Harman, a 25-year-old Twinsburg resident, told the News Leader before he journeyed overseas he thought it would be a "pretty cool adventure."
He has worked part-time as a paramedic for the Macedonia Fire Department for three and a half years and for Hudson for seven years. Upon his return home he was sworn in as a full-time firefighter in Macedonia as the city hired several full-timers to staff new substations in Northfield Center and Sagamore Hills.
He served as a medic on the mountain biking course at Deodoro X-Park, but said he didn't have to tend to any injuries. He said he was stationed at high risk points along the trail and while he rotated between spots along the trail, he was pretty much in the same area.
"I worked mostly with the doctors," Harman said. "For the whole X-Park I was the only paramedic, there was one other EMT who worked the BMX track; everybody else were doctors."
He said as far as injuries the games were "uneventful" and only a couple of injuries happened during the whole mountain biking event.
He said at the mountain biking event there were always three ambulances present, each one staffed with a doctor, a nurse and a driver.
The Olympics set Harman up in an accommodation village with other volunteers and media. He shared an apartment with three men from the British media.

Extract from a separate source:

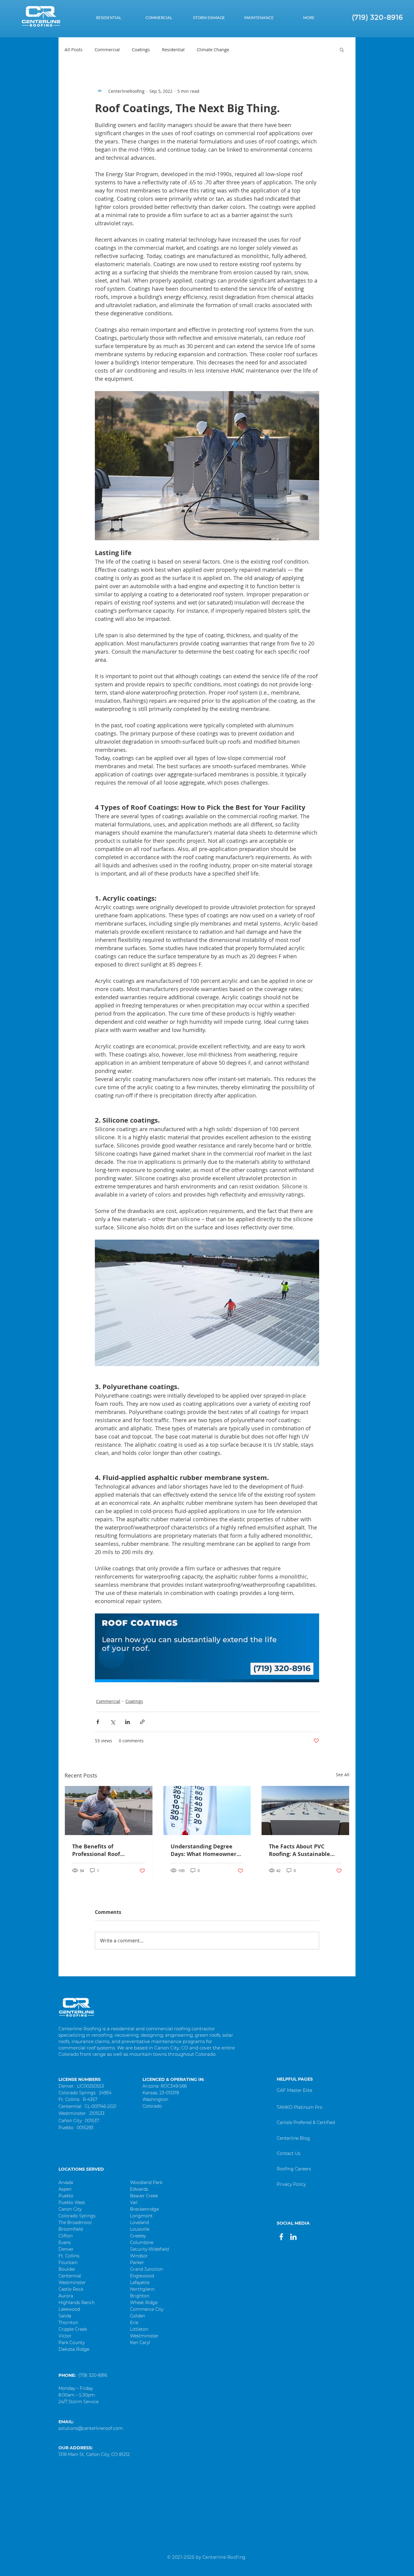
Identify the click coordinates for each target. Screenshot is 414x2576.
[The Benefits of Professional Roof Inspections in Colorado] (108, 1810)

"All our schedules were different so I didn't get to see them a whole lot, but it was really neat hearing everyone's stories and where they were from," Harman said.
The village included a small grocery store, a dining hall, laundry facility, work-out room and a bar.
"It was set-up pretty nice. It was about 20 buildings, six stories each, with three bedroom apartments that had a family room and kitchen and things like that," he said. "They were built for the military games a few years back in Rio."
During a standby for a flight at Sao Paulo-Guarulhos International Airport on his way to Rio, Harman met Dewayne Williams, of California, and John Cannizzaro, of Australia who would turn out to be his travel companions while he was in Rio.
He traveled with his new friends to visit the Christ the Redeemer statue which overlooks Rio, and the Copacabana and Impanema neighborhoods. Despite rumors of high crime, Harman said he never felt unsafe at any time and he took mostly public transportation and used Uber to get around.
"Pretty much everything people heard in the media wasn't true as far as safety, and the concern of the Zika virus was amazing there," Harman said. "There wasn't any time I felt unsafe. There was always military, police or security everywhere you went whether it be at the events or traveling around town."
He added he never even saw a mosquito but the Olympics supplied sunscreen with mosquito repellent in it just in case.
After sightseeing around Rio, Harman attended some track and field events. He said all the events were sold out, even though spectators watching on television could see there were many empty seats. He said there were a lot of people selling tickets outside the events.
Harman said track and field competition was interesting.
"They had people running, people doing hurdles, after that they had people doing the pole vaulting and the javelin throwing -- all at the same time," he said.
Since the mountain biking events were near the end of the games, Harman was in Rio for the closing ceremonies and got to attend those events.
He said his favorite part of the trip was just traveling around the city and meeting new people. Volunteering to work the Olympic Games is something he said he would definitely do again and said some of the people he met there were already talking about the Tokyo 2020 games.